That is especially evident in South Yorkshire, which already has large areas of deprivation. The long neglect of my region is a great injustice, but it is also a waste of colossal potential and an act of national self-harm that harms us all. In response, we have developed a road map for genuine transformation: not just recovery from covid, but a fundamentally stronger, greener and fairer region. It is the ambition we need for the whole country. We have leveraged devolved funding to create a £500 million renewal fund. We will be investing massively in everything from active travel and buses to our businesses and our young people. But transformation, at least with the urgency we deserve, needs the Government to do their part, too. They say that they are, but scratch the surface and things look different.

The Government’s flagship levelling-up fund is worth significantly less than the local growth fund it replaced. It puts the Chancellor’s Richmondshire constituency in a higher category of need than places such as Barnsley and Sheffield. A third of the English areas it will support are not among the top third of the most deprived regions. The vast majority of them are Conservative areas: penny pinching, pork barrel politics dressed up as transformation. It is a confidence trick.

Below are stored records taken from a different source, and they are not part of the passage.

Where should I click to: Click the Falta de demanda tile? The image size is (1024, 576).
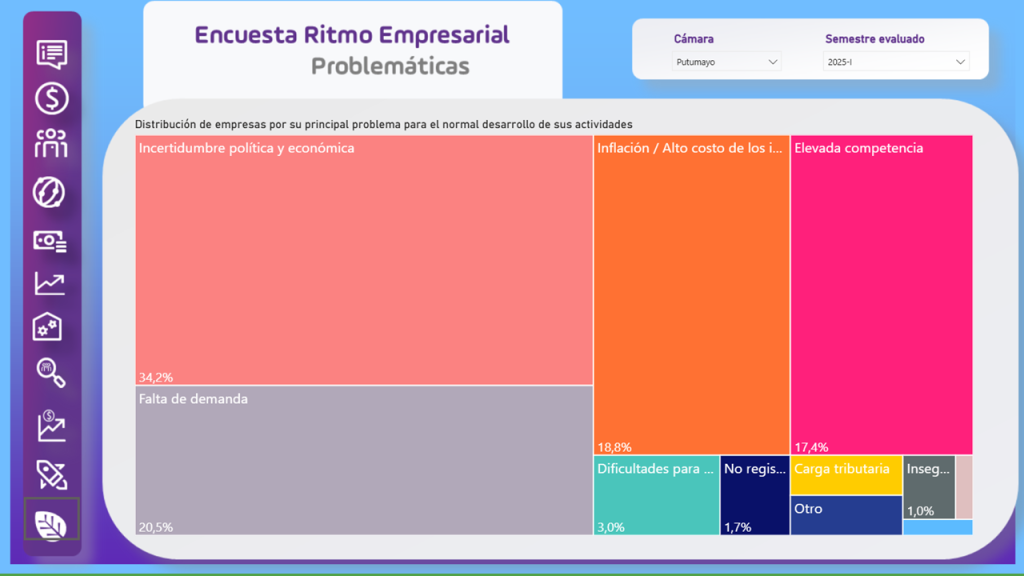click(364, 460)
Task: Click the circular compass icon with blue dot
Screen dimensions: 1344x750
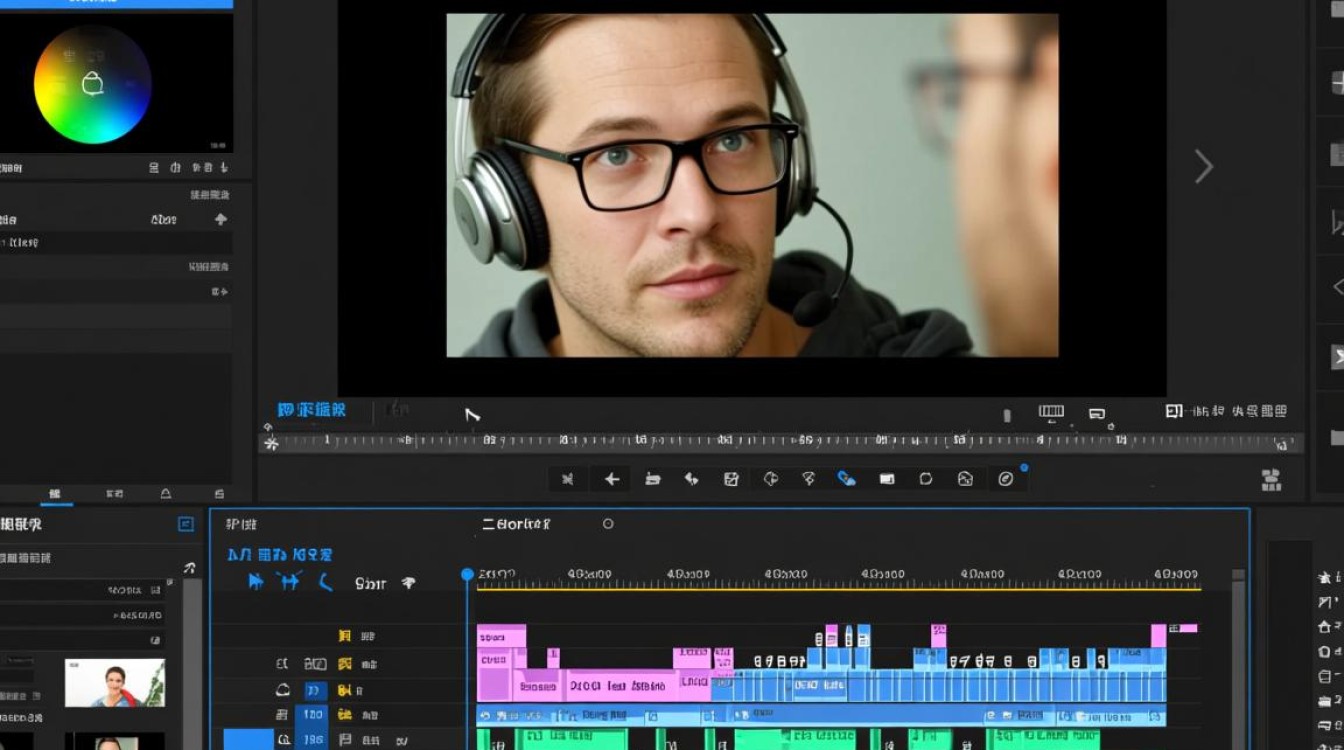Action: (x=1006, y=479)
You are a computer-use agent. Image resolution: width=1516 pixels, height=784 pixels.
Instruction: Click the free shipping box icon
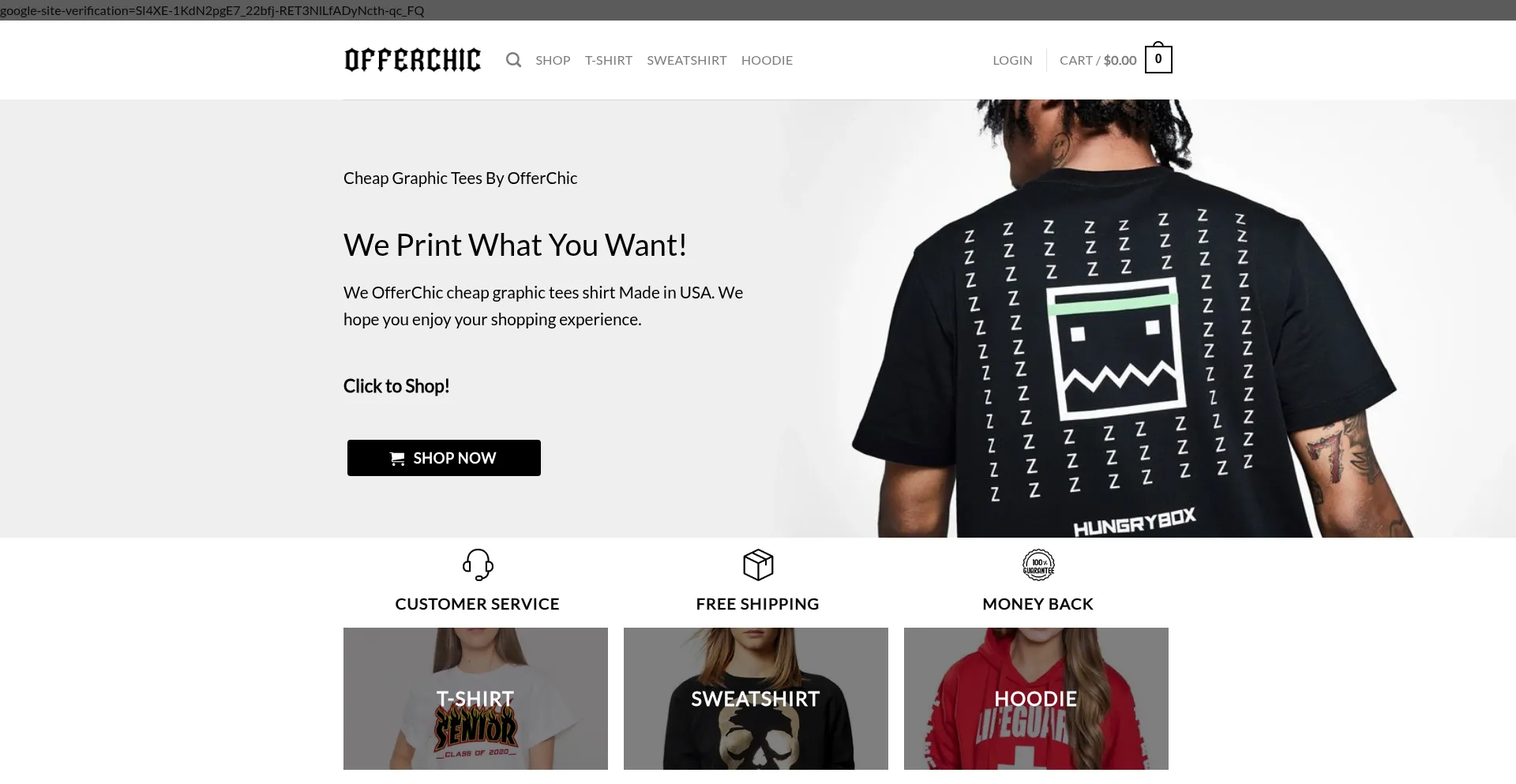(758, 565)
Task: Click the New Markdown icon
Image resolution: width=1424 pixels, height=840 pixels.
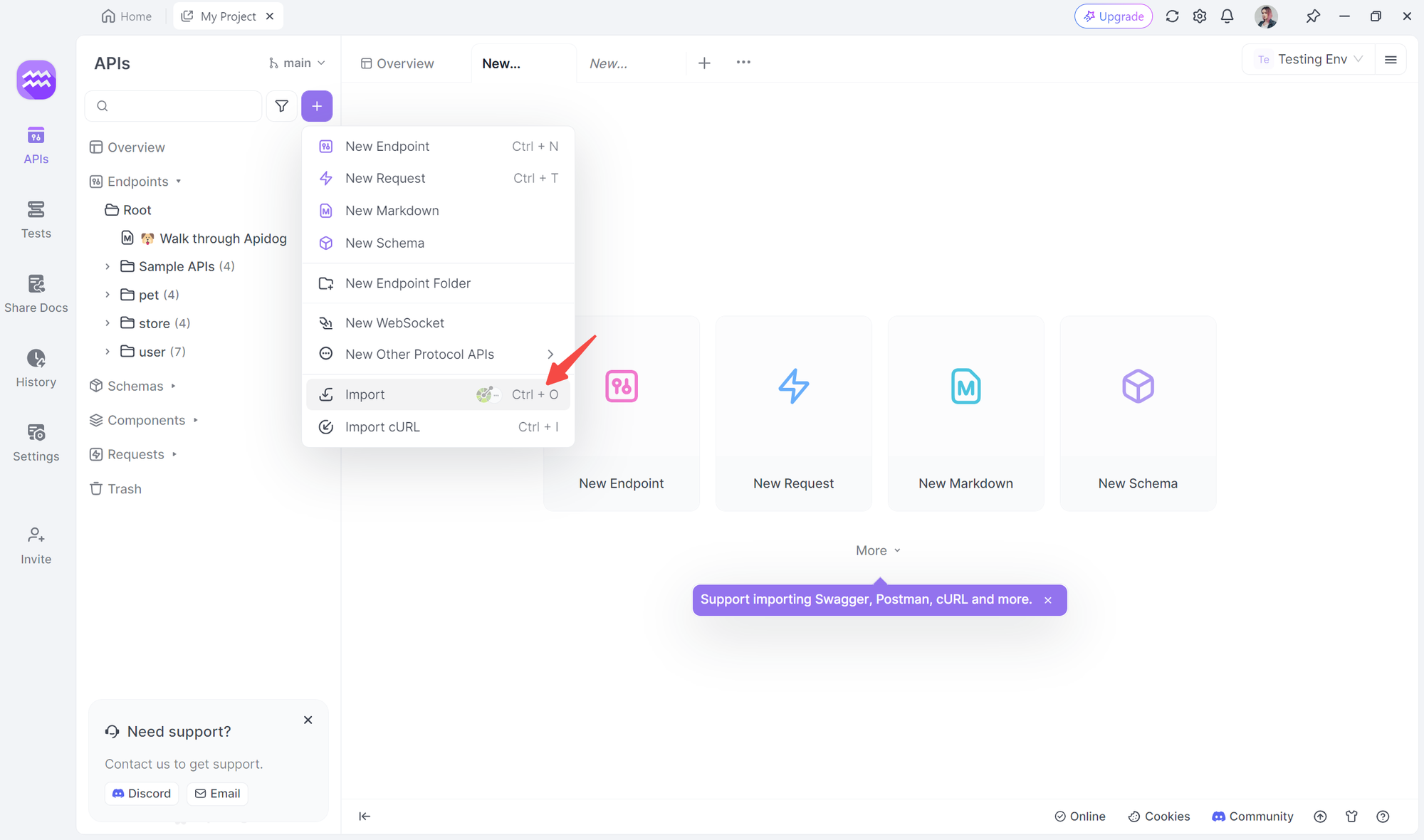Action: [965, 387]
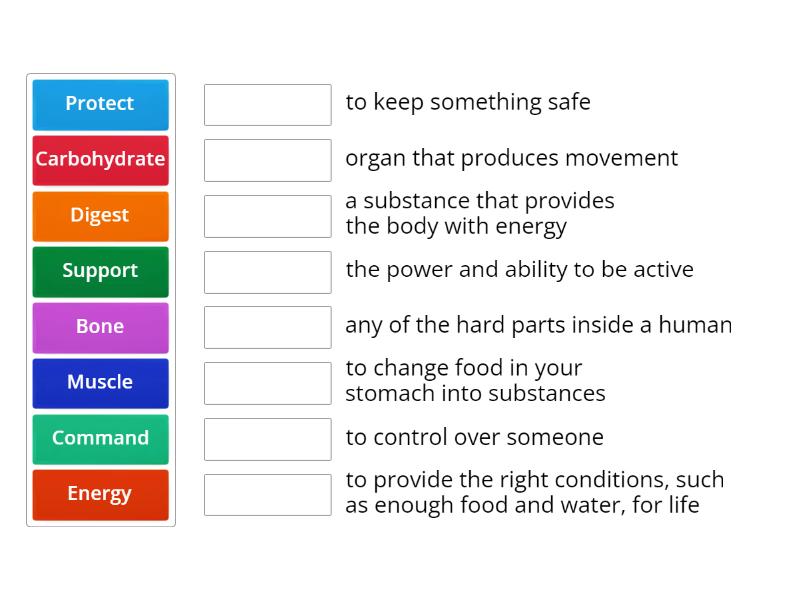Click the red Carbohydrate word tile
Screen dimensions: 800x600
click(x=100, y=160)
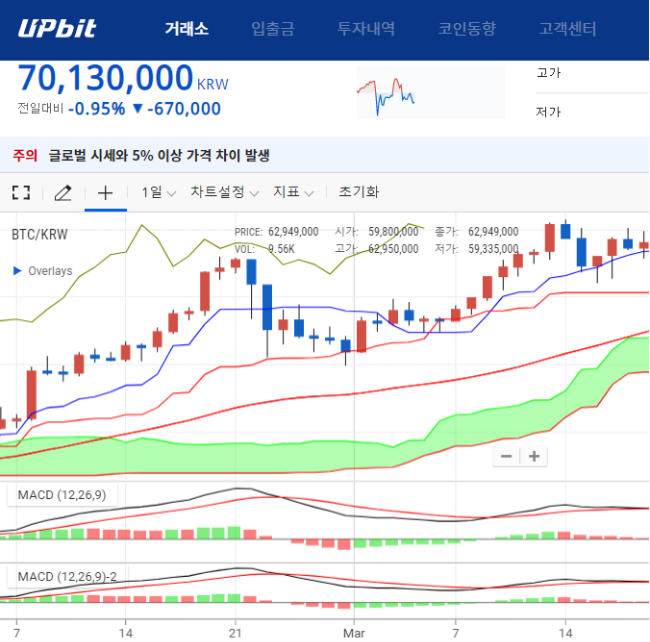Open 고객센터 menu item

pyautogui.click(x=567, y=29)
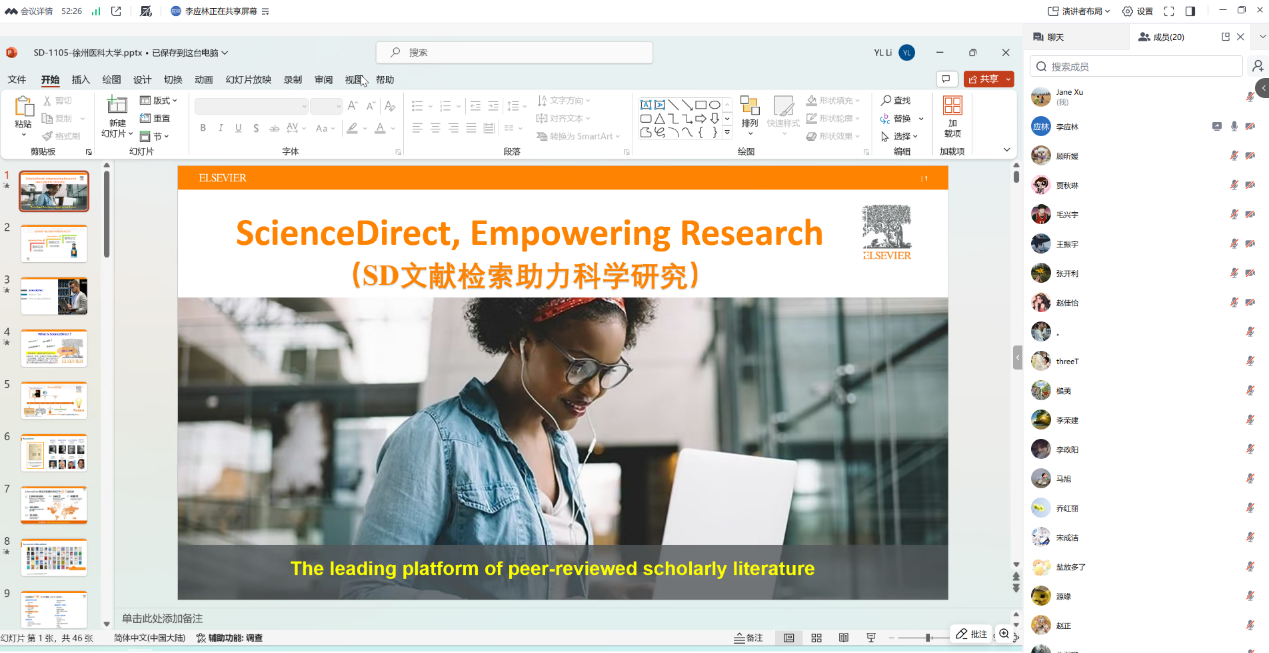Image resolution: width=1269 pixels, height=653 pixels.
Task: Open the presenter layout (演讲者布局) dropdown
Action: tap(1080, 11)
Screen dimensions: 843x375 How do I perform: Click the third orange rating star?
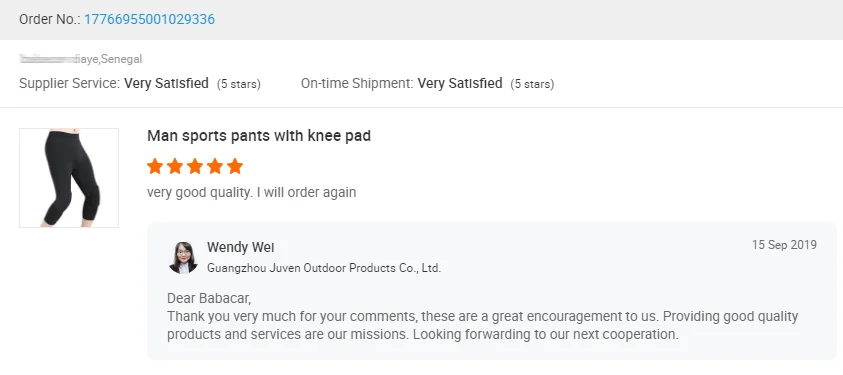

It is not just about the money, however. We cannot level up without a clear goal and a coherent plan to get there. The Government are yet to even define levelling up beyond vague aspiration. Their investments are scattershot, not strategic. It is welcome that they have appointed a levelling up adviser and are planning a White Paper, but the fact it took them 18 months to do that speaks volumes. We need a fundamental rethink of levelling up.

Critically, that needs to happen alongside a fundamental strengthening of devolution. Even senior Conservatives such as George Osborne agree that we cannot recovery from covid or tackle deeper challenges from Whitehall, but the Government seem to have forgotten their promised devolution White Paper, along with their commission on wider constitutional change. Their fundamental lack of interest is evident in their imposition of piecemeal competitive funding pots, which open the door to politicisation, are poisonous to long-term strategic planning, and force local authorities to dance to Whitehall’s tune and not the needs of their own local community.

Devolution is needed as part of a much wider renewal of politics. The election in Scotland, while not the mandate the SNP is claiming, means the risk of the country disintegrating remains very real, but disillusionment cuts across the whole country. Rather than fight the problem at its roots with a genuine national conversation on reform, the Government are pushing voter ID and undemocratically forcing first-past-the-post voting on mayoral elections out of naked electoral self-interest. Responsibility for the country appears an afterthought compared to staying in power. Amid deprivation and division, our future really is on the line, and our Government are playing politics. I ask them to change course before it is too late.